Возможно, это действительно некоторая наивность восприятия — просто на ЛШ мне очень комфортно. Как будто общая атмосфера снимает с тебя оболочку внешнего мира: ты не можешь здесь позиционировать себя через внешность — тут, конечно, никто не наряжается в мантии волшебников, но все лохматые, в свитерах, резиновых сапогах и штанах, которые не жалко угробить, валяясь на траве. Все, что у тебя есть — внутреннее содержание.
Отчасти благодаря такой свободной форме одежды на ЛШ есть особая легкость в общении: ты никогда не знаешь, кто перед тобой — участник, директор мастерской или лектор. Можно прикинуть по возрасту, но на ЛШ всегда много молодых преподавателей и лекторов, а идея носить бейджи естественным образом не прижилась. Нет никакой коммуникационной иерархии — и это только помогает. Со мной не раз были странные ситуации, когда я увлеченно говорила с человеком два часа, а только потом узнала, кто он и откуда.
«Никто не будет уговаривать тебя написать текст, поесть или поспать — ты сам определяешь, что делать и как себя вести»
Формальная иерархия на ЛШ есть, но она скорее организационная, чем межличностная. Есть мастерские — они делятся по направлениям, у каждой есть свой руководитель. Он занимается административными делами, заранее готовит учебную программу, приглашает лекторов.
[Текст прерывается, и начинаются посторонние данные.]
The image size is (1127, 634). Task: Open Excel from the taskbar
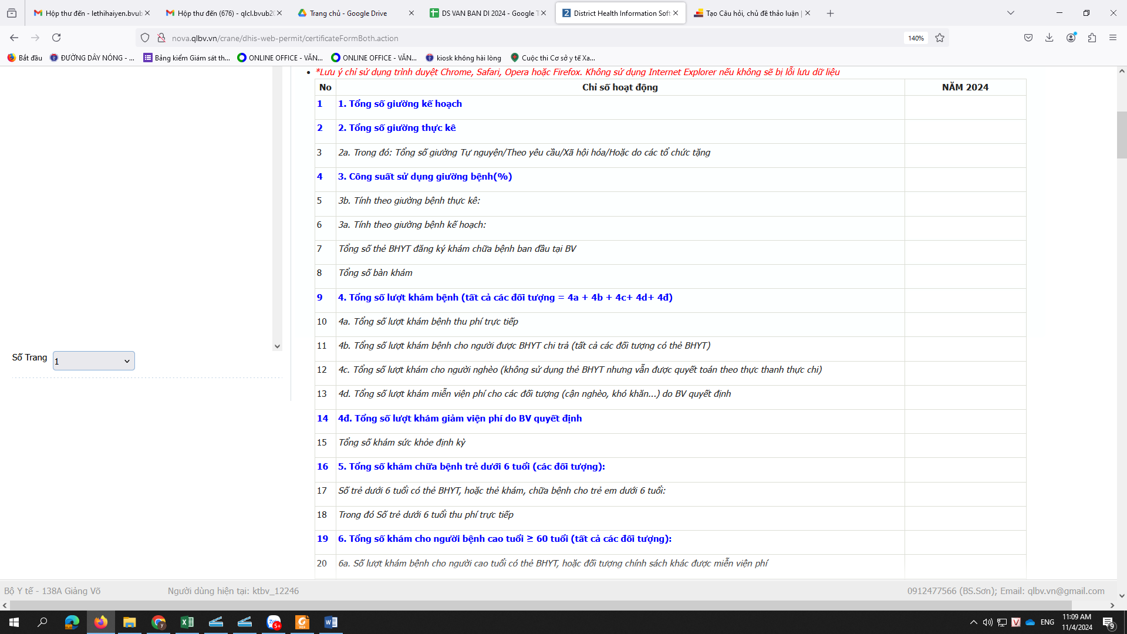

Руководители мастерских входят в Совет — совещательный орган, в котором также есть руководители мастерских разных лет. Отдельно существует оргкомитет — он занимается Летней школой круглый год: заранее формирует программу всей школы, занимается благоустройством лагеря под Дубной.
Главный на ЛШ — директор. Каждый год проходят выборы: любой может провести кампанию и избраться, если два года подряд принимал участие в жизни Летней школы. Этот «фильтр» предполагает, что человек, который хочет возглавлять школу, понимает, во что ввязывается и разделяет ценности проекта.
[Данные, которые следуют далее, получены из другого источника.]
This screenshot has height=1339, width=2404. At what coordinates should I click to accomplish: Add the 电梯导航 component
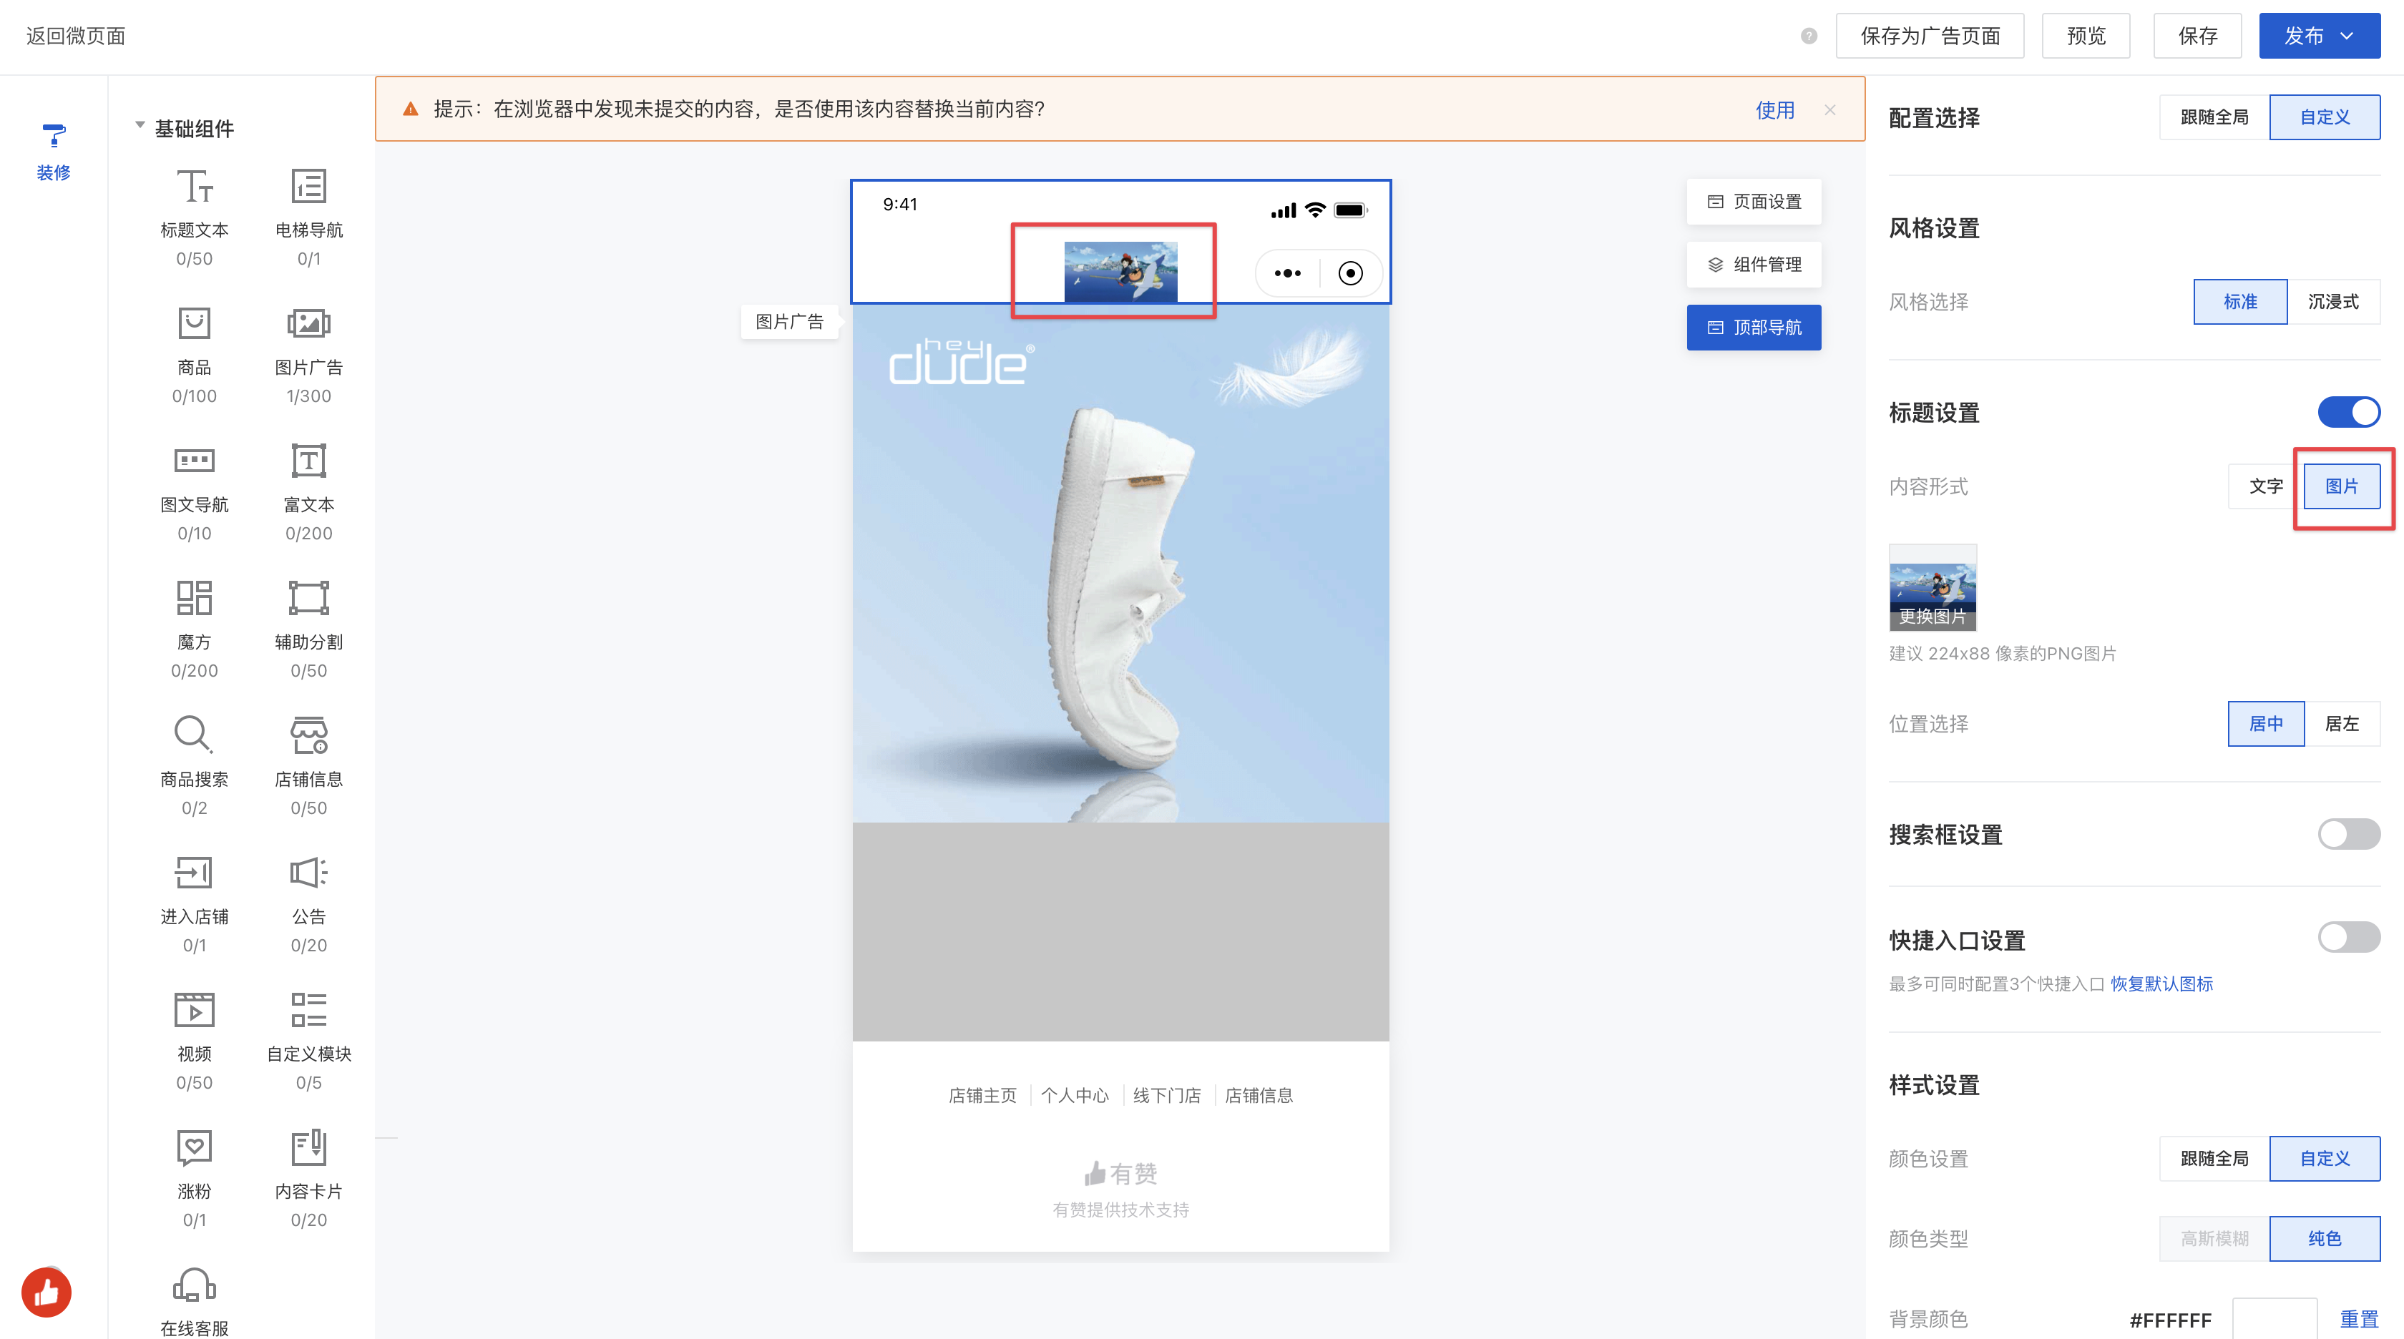click(308, 187)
Такая система появилась не сразу. Я видела, как люди учились договариваться между собой, принимали и отменяли правила. Единственное, что всегда лежало в основе как ценность — это сопричастность. Даже будучи учеником, ты не можешь остаться пассивным: порядок в рабочей комнате мастерской, коллективный и личный результат — твоя ответственность в том числе. Никто не будет ходить и уговаривать тебя написать текст, поесть или поспать — ты сам определяешь что тебе делать и как себя вести. В конце концов, все совершеннолетние.
Это правило, правда, не касается школьников — на ЛШ есть несколько мастерских, которые принимают несовершеннолетних. У них более жесткий режим дня и директора мастерских следят за распорядком.
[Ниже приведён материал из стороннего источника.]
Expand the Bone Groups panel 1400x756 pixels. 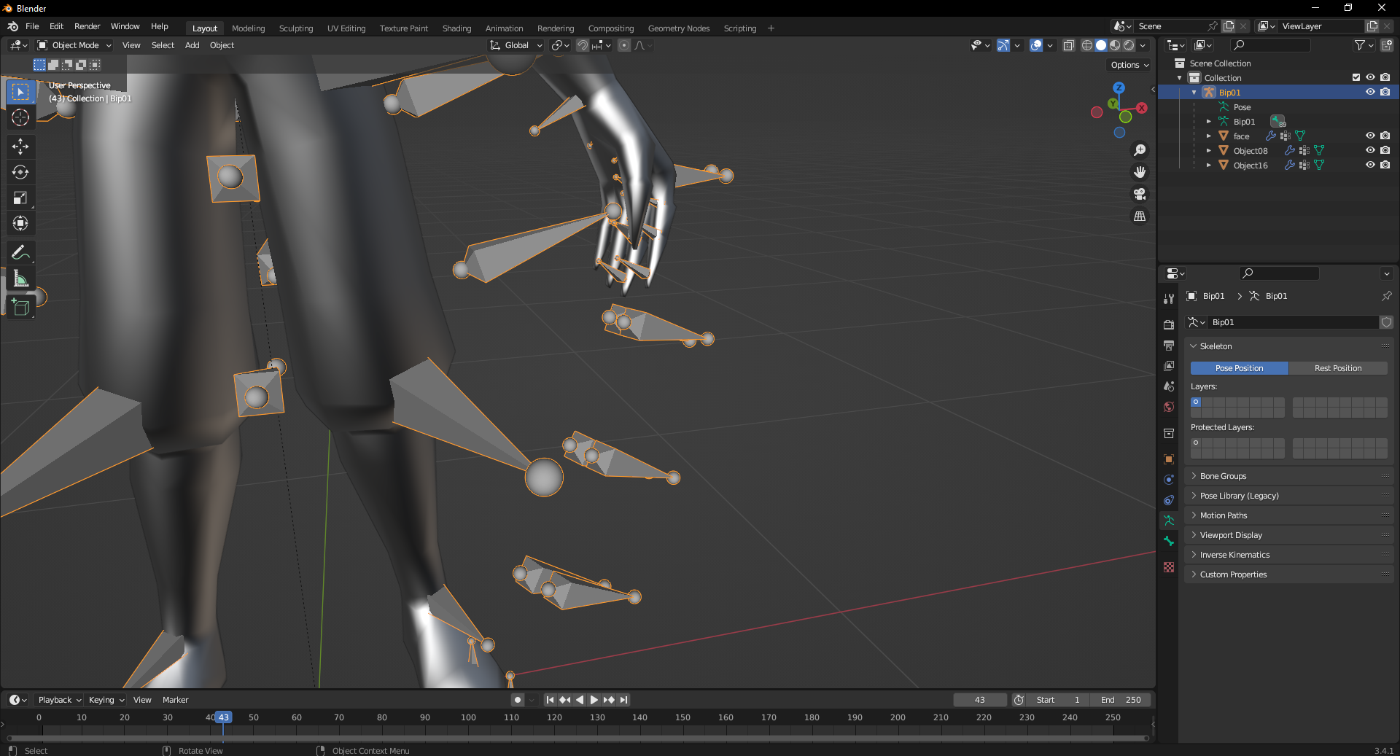1223,476
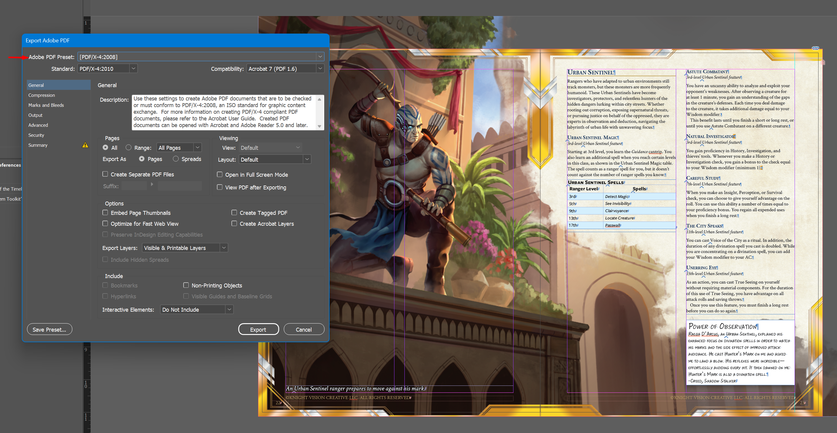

Однажды я приехала на Летнюю школу в абсолютно разбитом состоянии. У меня совершенно не было сил включаться в работу мастерской, несмотря на то что я ехала с желанием попробовать что-то новое — я прошла отбор в «Живой театр». Неделю я просто разговаривала с людьми, ходила на открытые лекции, кинопоказы и другие мероприятия разных мастерских. Не сказать, что руководитель моего отделения была от этого в восторге, но и остракизму не подвергла. За это я очень ей благодарна: бродя по лесу, я пришла в себя.
С ЛШ могут выгнать — если ты будешь пить алкоголь и буянить. Правда, я знаю очень мало случаев, когда на ЛШ приезжали люди, чтобы оторваться, и их за это выгоняли. Каждая мастерская — от медицинской до документального кино проводит отбор участников. У каждой — свои требования к участникам, в зависимости от направления. Прием заявок открывается весной. Заполнить анкету должен каждый, даже если уже сто раз приезжал на ЛШ. У меня ни разу не получилось «сменить профессию» — чувствовать себя нормально на каких-то других, нежурналистских мастерских. Наверно, потому что любопытной вороной можно побыть и без участия, а работать лучше все-таки с тем, что любишь больше всего. И с теми, кто это чувство разделяет. Как будто бы я, гриффиндорец, попадала на Пуффендуй — чувствовала себя совершенно инородной. Так что, если соберетесь, отнеситесь ответственно к своему выбору — в конце концов, распределяющая шляпа учитывает желание ученика в первую очередь.